Police officers went door-to-door in Memphis, Tennessee urging residents to leave nearly 1,000 homes near the Mississippi River and its tributaries.
Sections of the Mississippi Delta also began to flood early on Friday.
The rising waters have already broken records set in 1927 and 1937.
But levees put in place over the past several decades are expected to prevent flooding from being as devastating as it was roughly 80 years ago.
'Property in danger' In Tennessee, where officials do not have the authority to order evacuations, emergency responders were said to be handing out flyers on Friday in both English and Spanish that read: "Evacuate!!! Your property is in danger right now."
The flyers included a phone number to arrange transportation to shelters throughout the region.
The director of emergency management in Shelby County, Bob Nations, said there was still time for residents to take precautionary measures.

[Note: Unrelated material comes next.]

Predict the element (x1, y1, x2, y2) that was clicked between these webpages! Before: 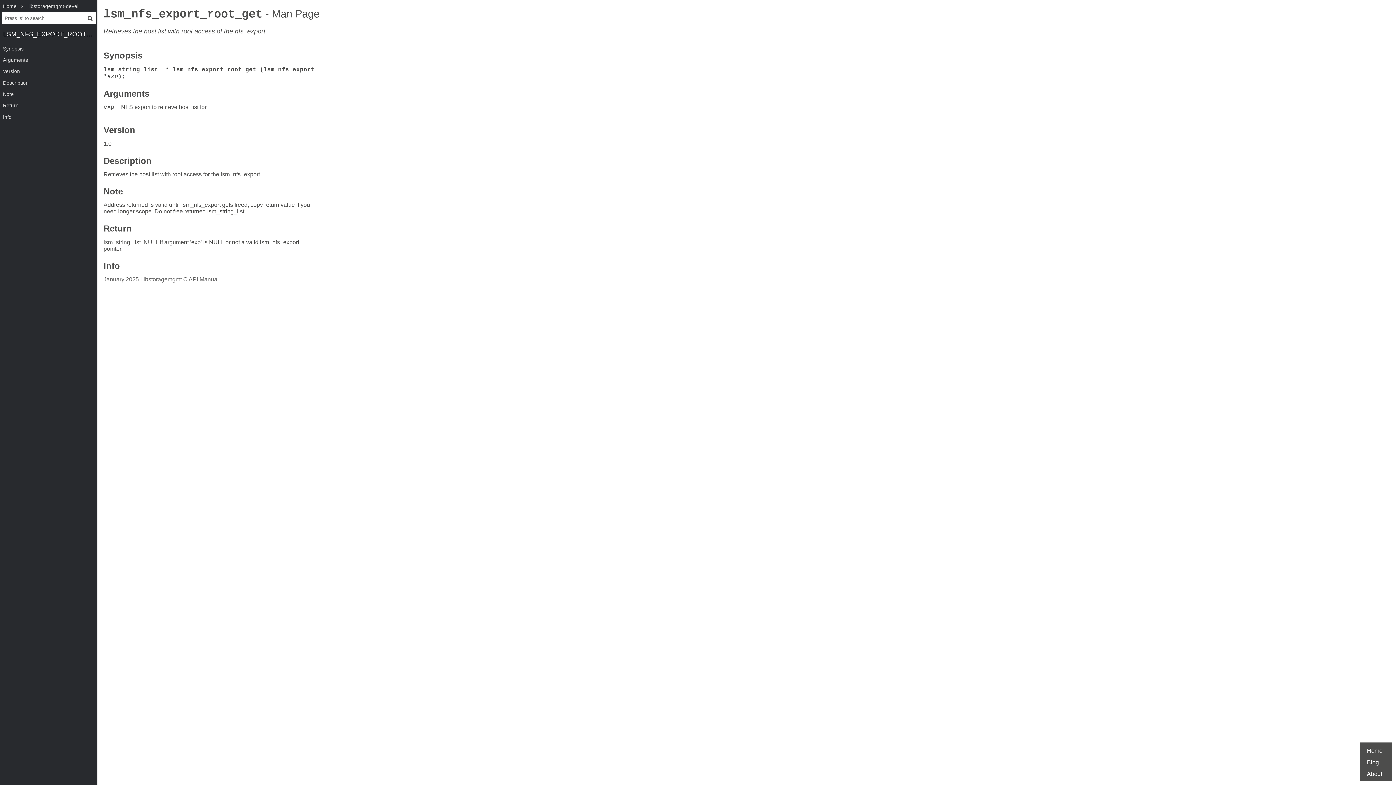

"This does not mean that water is at your doorstep," Mr Nations said of the police effort.
"This means you are in a high-impact area," he added.
The Mississippi River rose to 45.9ft (13.9m) near Memphis on Friday morning, surpassing the 45.8ft level of a record-setting 1927 flood, the city's Commercial Appeal newspaper reported.
The river is expected to crest at 48ft on Wednesday.
Parts of the Mississippi Delta, a small section of land in north-west Mississippi, began to flood early on Friday, forcing animals in the lush region to seek higher ground.
Maps released by the US Army Corps of Engineers forecast that flooding could occur across the south Mississippi Delta for the next two weeks.
"Here we are today and everything's fine - and tomorrow there could be all this water," Mississippi waitress Lakeysha Stamps told the Associated Press news agency.
President Barack Obama declared regions in the states of Mississippi, Tennessee and Kentucky disaster areas earlier this week, making the states eligible for federal help with relief efforts.
The Army Corps of Engineers have detonated three separate sections of the Birds Points levee in Missouri in the past week in an effort to save communities in Missouri and Illinois.[/quote]
:ohdear:
They put something in the water...to make you forget
Nothing to see here, move along.
Does this not happen every year?
Louisiana's having terrible flooding and Texas has been in a 3 month drought with zero measurable rain. What the fuck, nature?
They're considering (or have already) moving some inmates from the Angola penitentiary.
Doesn't help that hurricane season starts in less than a month.
[QUOTE=MonkeyFun;29664656]Nothing to see here, move along.[/QUOTE]
don't you mean "nothing to SEA here"?
No please no spare the south
I live in KY and this is very true. On some roads there are several feet of water covering the roads. My parents said it's never been this bad before.